PBNU Soroti ‘Suka Sama Suka’ di Permendikbud PPKS, Nadiem Menampung
Ketua Umum Pengurus Besar Nahdlatulama (PBNU) Said Aqil Siraj menyatakan akan mendukung langkah penyempurnaan Permendikbudristek Nomor 30 Tahun 2021 tentang Pencegahan dan Penanganan Kekerasan Seksual (PPKS) di Lingkungan Perguruan Tinggi.
Namun, Said mengkritisi penafsiran ‘suka sama suka’ dalam aturan tersebut. Hal itu disampaikan saat menerima kunjungan dari Menteri Pendidikan, Kebudayaan, Riset, dan Teknologi (Mendikbudristek) Nadiem Makarim di Gedung PBNU Jakarta Pusat, Senin (22/11).
“Mengenai Permendikbud PPKS pada dasarnya kami (NU) mendukung itu. Hanya saja ada beberapa poin yang perlu direvisi supaya betul-betul berkualitas untuk membangun bangsa yang beradab sesuai sila nomor satu dalam pancasila,” kata Said dalam keterangan resminya di situs resmi NU dikutip Selasa (23/11).
Said menjelaskan ada beberapa poin dan pasal yang menjadikan peraturan tersebut masih lemah. Ia menyarankan Nadiem untuk memperbaikinya.
Said menjelaskan bahwa larangan kejahatan seksual menurut norma Pancasila harus berpedoman pada nilai agama atau suatu kepercayaan, bukan atas dasar suka sama suka.
“Karena kekerasan seksual dengan atau tanpa rasa suka sama suka dalam norma agama itu dilarang. Apalagi hubungan seksual di luar pernikahan apapun alasannya agama tidak membenarkan itu. Semua agama,” kata Said.
|
Merespons itu, Nadiem mengatakan bahwa pihaknya berkomitmen menampung setiap masukan dalam perbaikan aturan yang telah ia teken itu. Ia berterima kasih kepada PBNU yang telah berkenan menyampaikan aspirasi serta memberikan rekomendasi untuk menyempurnakannya.
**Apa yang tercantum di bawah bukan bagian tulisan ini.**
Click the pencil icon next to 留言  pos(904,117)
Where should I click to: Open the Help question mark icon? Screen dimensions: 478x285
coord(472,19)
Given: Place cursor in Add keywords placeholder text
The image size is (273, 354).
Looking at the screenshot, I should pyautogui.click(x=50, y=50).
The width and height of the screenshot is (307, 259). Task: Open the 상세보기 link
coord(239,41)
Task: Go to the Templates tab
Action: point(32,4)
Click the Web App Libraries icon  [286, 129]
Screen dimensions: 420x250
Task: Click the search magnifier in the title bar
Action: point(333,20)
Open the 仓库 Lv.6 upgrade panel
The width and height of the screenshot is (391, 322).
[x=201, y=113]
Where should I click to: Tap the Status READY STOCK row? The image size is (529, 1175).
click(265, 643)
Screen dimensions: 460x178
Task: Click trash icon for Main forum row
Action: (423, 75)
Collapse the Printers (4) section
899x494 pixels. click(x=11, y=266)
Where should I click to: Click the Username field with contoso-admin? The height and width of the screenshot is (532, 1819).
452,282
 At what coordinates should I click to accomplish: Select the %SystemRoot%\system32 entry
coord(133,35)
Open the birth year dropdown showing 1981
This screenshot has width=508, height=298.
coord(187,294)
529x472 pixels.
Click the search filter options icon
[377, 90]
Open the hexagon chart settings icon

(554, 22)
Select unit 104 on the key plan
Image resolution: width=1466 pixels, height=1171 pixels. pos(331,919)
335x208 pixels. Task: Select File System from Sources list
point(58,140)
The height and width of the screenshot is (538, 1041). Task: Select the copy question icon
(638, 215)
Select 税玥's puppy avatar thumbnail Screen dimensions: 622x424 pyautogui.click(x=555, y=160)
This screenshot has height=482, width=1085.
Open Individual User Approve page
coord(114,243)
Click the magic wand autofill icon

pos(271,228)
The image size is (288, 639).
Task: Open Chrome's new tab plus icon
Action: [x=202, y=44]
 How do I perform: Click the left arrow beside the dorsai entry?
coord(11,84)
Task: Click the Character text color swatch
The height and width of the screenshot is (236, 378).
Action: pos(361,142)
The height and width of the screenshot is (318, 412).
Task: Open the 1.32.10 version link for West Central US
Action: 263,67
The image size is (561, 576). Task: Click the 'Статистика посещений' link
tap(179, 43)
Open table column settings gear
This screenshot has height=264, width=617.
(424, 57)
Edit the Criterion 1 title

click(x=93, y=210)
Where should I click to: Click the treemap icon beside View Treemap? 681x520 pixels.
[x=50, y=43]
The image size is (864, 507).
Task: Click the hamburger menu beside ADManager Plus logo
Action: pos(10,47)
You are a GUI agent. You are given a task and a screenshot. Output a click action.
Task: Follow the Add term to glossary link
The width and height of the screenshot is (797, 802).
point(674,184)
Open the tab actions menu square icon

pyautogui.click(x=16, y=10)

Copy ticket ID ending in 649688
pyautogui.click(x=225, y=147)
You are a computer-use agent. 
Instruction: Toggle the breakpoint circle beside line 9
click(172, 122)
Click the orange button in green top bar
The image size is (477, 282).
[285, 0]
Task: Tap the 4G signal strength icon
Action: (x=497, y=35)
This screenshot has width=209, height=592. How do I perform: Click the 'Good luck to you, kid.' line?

“Alhamdulillah. Saya mengapresiasi dan berterima kasih atas dukungan dan masukan dari PBNU terhadap peraturan ini. Walaupun dengan sedikit catatan, saya berkomitmen menampung itu,” kata Nadiem.
Aturan yang diterbitkan Nadiem pada 31 Agustus 2021 lalu itu menuai kontroversi sampai saat ini. Ada beberapa pihak memprotes sejumlah poin dalam aturan tersebut.
Salah satunya kritik datang dari Muhammadiyah. Mereka menilai aturan tersebut memiliki masalah dari sisi formil dan materiil.
Muhammadiyah menyebut pasal 5 dalam permendikbud bisa bermakna legalisasi seks bebas di kampus. Namun, Kemendikbudristek sudah membantahnya. Kemendikbudristek menilai aturan tersebut tak melegalkan kegiatan seks bebas di kampus.
Pada pasal 5 Permendikbudristek tertulis:
Rumusan norma kekerasan seksual yang diatur dalam Pasal 5 aturan dianggap menimbulkan makna legalisasi terhadap perbuatan asusila dan seks bebas berbasis persetujuan. Sebab, dalam pasal tersebut dijelaskan kekerasan seksual mencakup hal-hal yang dilakukan ‘tanpa persetujuan’.
Frasa ‘tanpa persetujuan’ ini menuai protes lantaran frasa tersebut bisa ditafsirkan melegalkan zina jika kedua belah pihak saling menyetujui tindakan seksual.